Pour les Côtes du Rhône sud, on ira sur un poivre rouge de Phu Quoc ou un poivre rouge de Kampot. Si le vin a une forte acidité, on choisira un poivre de Phu Quoc. Si il est mûr, on ira sur un poivre rouge de Kampot. Et plus les vins seront vieux, plus les poivres blancs les magnifieront.
Les vins issus des cépages Cabernet & Cabernet Franc Merlot aiment les poivres blancs ; même dans leur jeunesse.
Certains vins blancs très aromatiques, comme ceux de Savoie ou certains Rhône, peuvent beaucoup aimer les faux poivres style Sechouan vert. On entend par faux poivre toutes les baies qui historiquement ont été appelées des poivres et botaniquement n’en sont pas. Il y a 30 ans, on parlait du poivre de Sechouan. Or, ce n’est pas un poivre, c’est un Zanthoxyllum piperitum. Historiquement, c’est un poivre. Botaniquement, çà n’en est pas un. Donc on appelle cela les faux poivres.
Certains vins blancs de Loire s’accordent parfaitement avec la baie de Timur du Népal.
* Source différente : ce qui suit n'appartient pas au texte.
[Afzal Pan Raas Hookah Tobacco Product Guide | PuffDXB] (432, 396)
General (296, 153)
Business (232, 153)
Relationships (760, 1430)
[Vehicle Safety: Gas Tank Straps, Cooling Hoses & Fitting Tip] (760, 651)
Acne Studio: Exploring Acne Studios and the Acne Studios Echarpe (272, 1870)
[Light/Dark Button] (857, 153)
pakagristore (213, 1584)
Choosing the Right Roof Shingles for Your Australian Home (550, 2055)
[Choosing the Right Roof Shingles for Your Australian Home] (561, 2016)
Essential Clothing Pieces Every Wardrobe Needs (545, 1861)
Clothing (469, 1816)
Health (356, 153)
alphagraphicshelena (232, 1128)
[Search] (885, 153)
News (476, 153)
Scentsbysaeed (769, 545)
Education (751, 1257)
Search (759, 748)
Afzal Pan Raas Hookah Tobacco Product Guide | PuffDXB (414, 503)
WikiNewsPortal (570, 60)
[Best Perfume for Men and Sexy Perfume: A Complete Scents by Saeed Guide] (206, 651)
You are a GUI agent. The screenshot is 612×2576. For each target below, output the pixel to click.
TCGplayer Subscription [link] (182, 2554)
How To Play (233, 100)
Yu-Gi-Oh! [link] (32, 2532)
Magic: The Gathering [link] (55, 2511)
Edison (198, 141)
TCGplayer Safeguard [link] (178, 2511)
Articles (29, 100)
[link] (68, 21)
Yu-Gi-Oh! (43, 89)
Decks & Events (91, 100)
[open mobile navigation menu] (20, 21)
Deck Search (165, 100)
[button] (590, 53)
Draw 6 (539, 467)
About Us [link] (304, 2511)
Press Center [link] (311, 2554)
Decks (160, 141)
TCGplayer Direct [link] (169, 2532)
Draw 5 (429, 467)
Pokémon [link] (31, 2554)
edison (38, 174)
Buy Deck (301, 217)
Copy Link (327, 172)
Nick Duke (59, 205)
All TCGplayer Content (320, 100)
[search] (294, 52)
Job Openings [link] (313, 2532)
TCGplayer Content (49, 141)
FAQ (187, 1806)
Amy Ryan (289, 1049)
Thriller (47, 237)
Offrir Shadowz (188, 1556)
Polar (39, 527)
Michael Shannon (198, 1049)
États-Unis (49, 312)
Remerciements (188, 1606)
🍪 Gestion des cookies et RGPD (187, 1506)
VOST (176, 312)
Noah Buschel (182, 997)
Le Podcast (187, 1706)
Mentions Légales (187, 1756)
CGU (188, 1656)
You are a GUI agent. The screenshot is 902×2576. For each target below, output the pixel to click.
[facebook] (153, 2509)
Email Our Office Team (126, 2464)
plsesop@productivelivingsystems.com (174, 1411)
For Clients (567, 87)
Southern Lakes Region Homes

Pour le plaisir, voici 2 expériences à faire chez soi sans plus attendre.
Posez du foie gras mi-cuit sur une grosse tranche de champignon de Paris, donnez un tour de moulin de poivre noir sauvage de Voatsiperifery de Madagascar et servez un verre de manzanilla.
Enfin, pour ceux qui veulent expérimenter l’étonnement ressenti par Philippe Marques la 1ere fois qu’il a décelé la puissance des poivres dans un accord vineux : dégustez le Champagne Grand cru Ambonnay, à dominante de Pinot Noir de chez Coutier, associé avec 3 poivres.
Le Champagne réagit de manière très distincte à ces 3 poivres :

Avec le poivre rouge de Kampot (Cambodge), le nez du vin, déjà expressif, s’amplifie. Ses notes de fruits confits gagnent en prégnance. En bouche, le Champagne gagne en volume, il apparait plus charnu.
Avec le poivre noir de Kampot, ce joli nez se fait plus discret. Au palais, la structure se resserre et le vin se montre sous un jour plus cristallin, avec une amertume délicate et rafraichissante en finale.
Avec le poivre noir de Penja (Cameroun) le vin, tant au nez qu’en bouche, ressort plus discret, alors que la finale se développe de manière exponentielle.